John Witherspoon Smith (1778 – November 7, 1829) was an American lawyer who served as United States Attorney in New Orleans for most of the 1820s.

== Biography ==
Smith was born in Trenton, New Jersey in 1778, and was a graduate of the College of New Jersey (Princeton University), class of 1795. According to the U.S. National Archives, Smith moved to New Orleans from New York shortly after the completion of the Louisiana Purchase, and "served as clerk of the superior court until Governor Claiborne removed him in 1807." Smith reportedly took part in the Battle of New Orleans in 1815.

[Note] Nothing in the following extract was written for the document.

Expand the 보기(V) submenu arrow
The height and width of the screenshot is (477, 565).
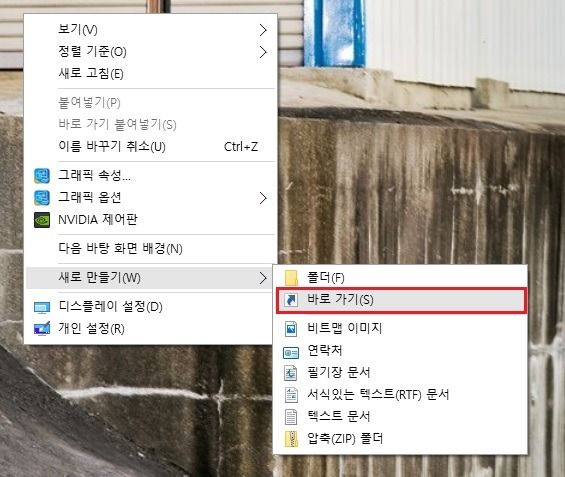[263, 30]
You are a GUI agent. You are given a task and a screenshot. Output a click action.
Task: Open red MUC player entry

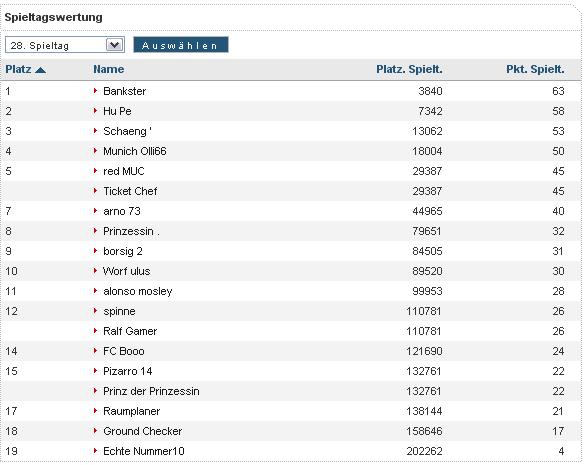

As Acting U.S. Attorney, Smith took affidavits in a piracy case in 1819. Smith was initially appointed as United States Attorney for the District of Louisiana in 1821, and served for two years until 1823, at which time the district was divided. His official commission date as the first United States Attorney for the Eastern District of Louisiana, was January 10, 1825; he served until 1829. He is sometimes described as a federal judge, in either Louisiana or Missouri, but this appears to be erroneous. He worked at one time as clerk of Louisiana Supreme Court, which may be the source of the confusion. Circa 1824 he was involved in cases involving slave imports from Florida. In 1827 he was involved in the federal investigation of the illegal importation (from Jamaica by way of Cuba) and subsequent sale of enslaved people to Mississippi River buyers. Smith was a slave owner himself; records show that around 1829 he purchased two people from Isaac Franklin.

On March 10, 1805, he marriedSarah Henrietta Duer, with whom he had 10 children. The family lived at one time on Melpomene street in New Orleans. His father was Samuel Stanhope Smith, a president of Princeton, and his maternal grandfather was John Witherspoon, a president of Princeton and a signer of Declaration of Independence. He was an uncle of John C. Breckinridge. One of his brothers-in-law was Territory of Orleans superior court judge John B. Prevost, a stepson of Aaron Burr.

He died in New Orleans in 1829. His widow, Sarah Duer Smith, outlived him by almost 60 years, dying in 1887, at 101 years of age.